Death and Disability Due to Delayed Airbag Deployment

After attending this presentation, attendees will learn of mechanisms of injury from late airbag deployment, which was the proximate cause of disability and death in this accident.  The value of a multidisciplinary approach is emphasized in elucidating the split-second concatenation of several design, structural, and operational failures required to produce this copiously illustrated calamity. This presentation will impact the forensic community by demonstrating the value of assembly of multidisciplinary groups of forensic scientists in the analysis of complex events. To avoid a vehicle entering the highway from a side road, a 1997 Infiniti Q45 four-door Sedan swerved into the oncoming lane. This caused an offset head-on collision with a 1996 2-door Chrysler Sebring. All occupants in both vehicles were belted and the frontal airbags deployed. Of the six occupants of the Infiniti, only the driver was injured with a broken leg and big toe.

The driver of the Sebring was dead at the scene and his daughter, age 9, in the front passenger seat sustained a depressed skull fracture and brain damage. Why this enormous disparity in severity of injury to the two sedans? The working hypothesis was delayed airbag deployment in the Sebring. An array of experts ― automotive engineers, a blood splatter specialist, a forensic pathologist, a forensic radiologist, and other medical specialists ― were assembled to analyze and reconstruct the accident and its sequelae. The driver’s compartment, markedly reduced by intrusion of the engine compartment and left front wheel well, entrapped him between the seat back, the airbag, and the steering wheel. The driver was not autopsied after the accident, but on exhumation, had compression injuries of the chest with multiple postero-lateral left rib fractures, lacerations of the lung and diaphragm, and hemothoraces. These injuries were attributed to the explosive force of the late deploying airbag crushing him against the unyielding seat back. The intrusions also caused multiple fractures of the lower extremities. The child was unconscious in the front seat, which was in maximal forward position. After airlift to a trauma center, she was found to have seatbelt abrasions of her right neck and shoulder and her left hip, abrasions and contusions of her legs, and a left-sided laceration of the scalp.

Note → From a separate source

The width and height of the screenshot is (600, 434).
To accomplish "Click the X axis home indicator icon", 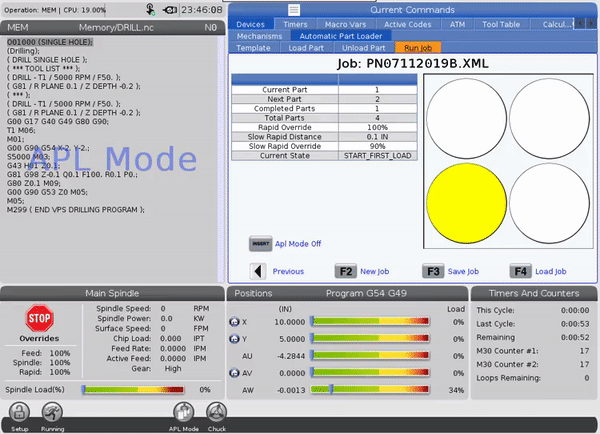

A CT revealed a depressed left parietal skull fracture and contusions and edema of the brain. Unraveling the mechanism of the head injury required understanding a complicated series of failures of safety features in the Sebring. A paralegal noticed that the scar on the girl’s head matched the configuration of the airbag door’s corner. The pathologist superimposed an exemplar door in the scan to confirm the pattern. The radiologist obtained a 3-D reconstruction of the calvaria from the original CT data. This showed a long, narrow depressed fracture suggesting impact on or from a dull rounded edge such as the airbag door which, on review of photos, had a bent corner facing the passenger’s right. A luminol test showed blood on that corner of the door.

But how was the head juxtaposed to the door? The engineers remembered that failures of the latching system on the front seat rails of the Sebring had prompted a recall. This failure was confirmed in the involved vehicle. At impact the vehicle was twisted to the left, but the momentum of the child was directly forward, rotated her upper body clockwise and downward. A Canadian Transport test film had shown a delayed opening of both airbag doors of the Sebring. Thus, at an unfortunate millisecond in time, her accelerated left parietal area collided with the explosive force of the opening airbag door.

Follow-up medical evaluations predict permanent lower extremity disabilities and limited mental capacity at the 8-year-old level. A civil suit was filed for wrongful death, personal injury, and product liability. This case emphasizes the value of assembly of multidisciplinary groups of forensic scientists in the analysis of complex events.